Sheffield Rugby Union Football Club is a rugby union club based at Abbeydale Sports Club in Sheffield, South Yorkshire, England. The club plays in National League 2 North, at the fourth level of the English rugby union system, following promotion from Midlands Premier at the end of the 2021–22 season.

Current standings

History
Records show that rugby football was being played in the City of Sheffield  as long ago as the early 1860s indeed four Sheffield players represented Yorkshire in the first ever recorded county match against Lancashire in 1869. Officially Sheffield Rugby Union Football Club was founded in 1902 and subsequently found a permanent home at Abbeydale Park, Dore in 1920 where it has three senior pitches.

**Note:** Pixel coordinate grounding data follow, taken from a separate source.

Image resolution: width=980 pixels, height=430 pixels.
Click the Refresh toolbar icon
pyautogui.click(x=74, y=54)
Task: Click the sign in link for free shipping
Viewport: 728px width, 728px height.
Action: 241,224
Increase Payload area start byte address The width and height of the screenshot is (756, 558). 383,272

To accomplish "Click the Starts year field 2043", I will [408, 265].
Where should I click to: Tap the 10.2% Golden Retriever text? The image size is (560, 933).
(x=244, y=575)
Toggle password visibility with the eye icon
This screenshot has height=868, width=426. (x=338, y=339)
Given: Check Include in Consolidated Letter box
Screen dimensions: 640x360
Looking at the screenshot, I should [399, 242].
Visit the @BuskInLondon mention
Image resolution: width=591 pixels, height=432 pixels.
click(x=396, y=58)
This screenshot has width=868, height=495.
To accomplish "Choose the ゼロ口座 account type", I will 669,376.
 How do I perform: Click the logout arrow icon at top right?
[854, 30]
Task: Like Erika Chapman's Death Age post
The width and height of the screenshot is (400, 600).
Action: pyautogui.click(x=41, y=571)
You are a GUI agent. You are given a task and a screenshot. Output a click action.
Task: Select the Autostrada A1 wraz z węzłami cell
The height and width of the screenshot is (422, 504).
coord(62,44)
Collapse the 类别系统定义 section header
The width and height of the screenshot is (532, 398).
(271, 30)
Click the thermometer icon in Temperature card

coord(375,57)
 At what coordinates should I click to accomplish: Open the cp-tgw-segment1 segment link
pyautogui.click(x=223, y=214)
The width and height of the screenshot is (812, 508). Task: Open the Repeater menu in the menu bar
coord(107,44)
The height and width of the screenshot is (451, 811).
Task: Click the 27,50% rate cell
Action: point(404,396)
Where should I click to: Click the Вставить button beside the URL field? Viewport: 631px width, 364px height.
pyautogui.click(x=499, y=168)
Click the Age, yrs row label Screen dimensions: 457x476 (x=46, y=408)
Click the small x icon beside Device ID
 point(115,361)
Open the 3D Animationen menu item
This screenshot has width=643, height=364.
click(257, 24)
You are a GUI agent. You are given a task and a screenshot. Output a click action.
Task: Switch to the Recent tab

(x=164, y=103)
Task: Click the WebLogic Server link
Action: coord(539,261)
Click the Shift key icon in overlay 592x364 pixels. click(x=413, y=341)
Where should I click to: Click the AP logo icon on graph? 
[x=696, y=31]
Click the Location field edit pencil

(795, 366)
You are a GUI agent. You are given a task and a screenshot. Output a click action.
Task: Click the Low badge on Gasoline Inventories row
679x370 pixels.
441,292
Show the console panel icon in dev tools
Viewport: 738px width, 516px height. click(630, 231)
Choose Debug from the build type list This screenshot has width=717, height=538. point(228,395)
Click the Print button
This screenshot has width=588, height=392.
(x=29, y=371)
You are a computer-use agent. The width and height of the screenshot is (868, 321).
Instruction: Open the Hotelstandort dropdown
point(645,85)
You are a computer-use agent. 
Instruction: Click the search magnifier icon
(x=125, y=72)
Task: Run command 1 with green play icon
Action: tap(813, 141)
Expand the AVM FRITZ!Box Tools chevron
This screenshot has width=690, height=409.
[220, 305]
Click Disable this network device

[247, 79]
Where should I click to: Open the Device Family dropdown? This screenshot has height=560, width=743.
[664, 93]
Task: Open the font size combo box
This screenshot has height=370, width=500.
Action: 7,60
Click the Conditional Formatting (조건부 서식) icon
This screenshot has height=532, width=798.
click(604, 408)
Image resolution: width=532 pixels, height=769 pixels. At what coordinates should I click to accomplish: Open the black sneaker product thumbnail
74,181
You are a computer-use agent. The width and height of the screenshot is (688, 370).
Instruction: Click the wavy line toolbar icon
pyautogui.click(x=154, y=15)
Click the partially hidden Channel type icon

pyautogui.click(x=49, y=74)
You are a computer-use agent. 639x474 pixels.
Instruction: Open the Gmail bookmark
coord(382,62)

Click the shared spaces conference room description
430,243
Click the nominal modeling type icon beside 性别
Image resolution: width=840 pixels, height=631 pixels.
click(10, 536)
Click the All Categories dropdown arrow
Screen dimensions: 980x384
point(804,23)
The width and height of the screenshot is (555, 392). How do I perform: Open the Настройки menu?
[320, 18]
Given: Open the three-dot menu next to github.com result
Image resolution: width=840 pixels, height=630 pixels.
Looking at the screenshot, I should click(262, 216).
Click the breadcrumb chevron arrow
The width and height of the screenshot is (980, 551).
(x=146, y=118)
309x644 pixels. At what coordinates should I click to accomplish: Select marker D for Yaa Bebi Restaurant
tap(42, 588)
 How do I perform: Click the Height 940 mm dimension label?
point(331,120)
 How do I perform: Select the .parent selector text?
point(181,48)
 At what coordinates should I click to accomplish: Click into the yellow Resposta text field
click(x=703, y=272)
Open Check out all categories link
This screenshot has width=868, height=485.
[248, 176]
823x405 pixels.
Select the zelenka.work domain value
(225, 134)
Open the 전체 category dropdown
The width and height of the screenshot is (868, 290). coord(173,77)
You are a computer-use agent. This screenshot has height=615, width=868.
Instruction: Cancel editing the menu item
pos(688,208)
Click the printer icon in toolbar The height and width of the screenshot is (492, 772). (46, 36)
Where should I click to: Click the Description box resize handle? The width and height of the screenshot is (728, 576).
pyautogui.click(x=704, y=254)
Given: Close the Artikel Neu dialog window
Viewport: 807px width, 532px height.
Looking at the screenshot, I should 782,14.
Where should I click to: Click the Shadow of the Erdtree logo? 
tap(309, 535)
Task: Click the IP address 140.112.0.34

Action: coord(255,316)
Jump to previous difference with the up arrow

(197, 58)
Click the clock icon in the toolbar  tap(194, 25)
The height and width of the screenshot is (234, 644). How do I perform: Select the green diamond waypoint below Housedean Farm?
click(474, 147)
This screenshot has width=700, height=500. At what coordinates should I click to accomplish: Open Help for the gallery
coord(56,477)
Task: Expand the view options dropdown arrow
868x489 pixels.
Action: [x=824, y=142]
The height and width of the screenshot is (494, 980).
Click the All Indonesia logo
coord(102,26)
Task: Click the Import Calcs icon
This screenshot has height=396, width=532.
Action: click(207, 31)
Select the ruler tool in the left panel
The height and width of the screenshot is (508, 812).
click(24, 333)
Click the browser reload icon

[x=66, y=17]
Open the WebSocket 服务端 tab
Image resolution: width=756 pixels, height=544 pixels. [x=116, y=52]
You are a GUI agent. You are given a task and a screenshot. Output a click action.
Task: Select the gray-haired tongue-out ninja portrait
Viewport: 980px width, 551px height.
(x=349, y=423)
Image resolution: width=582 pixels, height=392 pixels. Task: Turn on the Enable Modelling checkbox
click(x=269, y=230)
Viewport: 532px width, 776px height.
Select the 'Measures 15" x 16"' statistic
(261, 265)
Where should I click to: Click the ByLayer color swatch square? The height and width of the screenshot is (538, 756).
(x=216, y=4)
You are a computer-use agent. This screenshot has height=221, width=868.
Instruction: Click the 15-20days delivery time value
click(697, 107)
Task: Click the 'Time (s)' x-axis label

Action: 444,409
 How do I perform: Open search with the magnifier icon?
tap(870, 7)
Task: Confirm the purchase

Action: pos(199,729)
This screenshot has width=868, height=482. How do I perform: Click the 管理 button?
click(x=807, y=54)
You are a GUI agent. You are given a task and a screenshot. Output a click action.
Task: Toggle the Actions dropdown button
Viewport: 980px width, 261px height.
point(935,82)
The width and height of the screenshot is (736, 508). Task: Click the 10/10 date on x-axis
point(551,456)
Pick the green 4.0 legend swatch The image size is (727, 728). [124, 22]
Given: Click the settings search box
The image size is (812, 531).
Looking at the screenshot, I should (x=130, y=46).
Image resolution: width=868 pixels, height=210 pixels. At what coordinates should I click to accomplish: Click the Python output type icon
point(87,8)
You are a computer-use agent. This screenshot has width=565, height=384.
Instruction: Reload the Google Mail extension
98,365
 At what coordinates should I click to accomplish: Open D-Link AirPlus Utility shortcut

Over the years Sheffield RUFC has enjoyed mixed fortunes, existing as it does, in a city focussed primarily upon soccer, but arguably its most successful seasons were in the late 1970s into the early years of the centennial that heralded the advent of the professional era. During this time the club was proud to be numbered within the vanguard of senior clubs playing at the highest level, initially as a member of the Northern Merit Tables and ultimately the National Leagues.

Sheffield RUFC has a tremendous historical record and Corinthian tradition in promoting the sport of rugby union at all levels establishing a thriving youth section following the Second World War and is able to boast one of the first ‘colts’ teams in Yorkshire.

The onset of the professional era and the demise of school sport within the city led to a decline in the fortunes of the first team and subsequently demotion from National League status in 2004.

Early years
The first match to be played on the new ground was a loss against Leicester Westleigh. The rest of the season proved to be more fruitful. 1952 saw the 50th anniversary of the club and the Golden Jubilee with matches against a Yorkshire XV and Plymouth Albion to celebrate; Sheffield winning both.

1970s
It was the 1970s that saw Rugby Union change quite dramatically and with it Sheffield RUFC. The change from friendlies to a competitive structure was the forerunner to the League system. The 1970s were to be halcyon years seeing such players as Alan Old, the emergence of the flair of Bill Reichwald and Michael Stuart. More talent in Brian Firth, George Kirkpatrick, Steve Newsome, Mike Gange, Chris Sharpe and John Cowell to name a few, playing for the club and winning both county and national honours. Sheffield also qualified for the Northern Merit Table, playing the North's elite clubs.

1980s
The 1980s saw a great deal of re-building after retirements and players moving away from Sheffield but home grown talent continued to flourish. Great talent such as Miles Pierce, Michael Stuart, David Holmes, Robin Goodliffe, Nick Crapper and Simon Mugford graced the field. 1981 saw a memorable highlight in the trip of Sheffield RUFC to play Swansea at St Helens ground, with nine internationals in their side. This year also saw the Sheffield side to the final of the Yorkshire Cup, narrowly losing to old enemy Wakefield 23–3.

1990s
The 1990s saw Sheffield captained still by Bill Reichwald and including some great talent; Doncaster trio Dave (The Badger) Bosworth, Andy Gough and Alistair Challoner and Kerry Morley, Dave Fairclough, Ian Wright, Dave Watson and Rob Parr, amongst others and playing the likes of Nuneaton, Lydney, Redruth, Sale and Askeans as well as all of our Yorkshire rival clubs and the odd friendly against up and coming sides such as Wharfedale and Rotherham. This decade also saw the changing face of Sheffield Rugby as the both pitch and stand were to be rebuilt to the excellent standard you witness today.

Club awards
Always seeking to be at the forefront of developing and being in line with RFU guidance the club achieved the RFU Seal of Approval back in October 2007.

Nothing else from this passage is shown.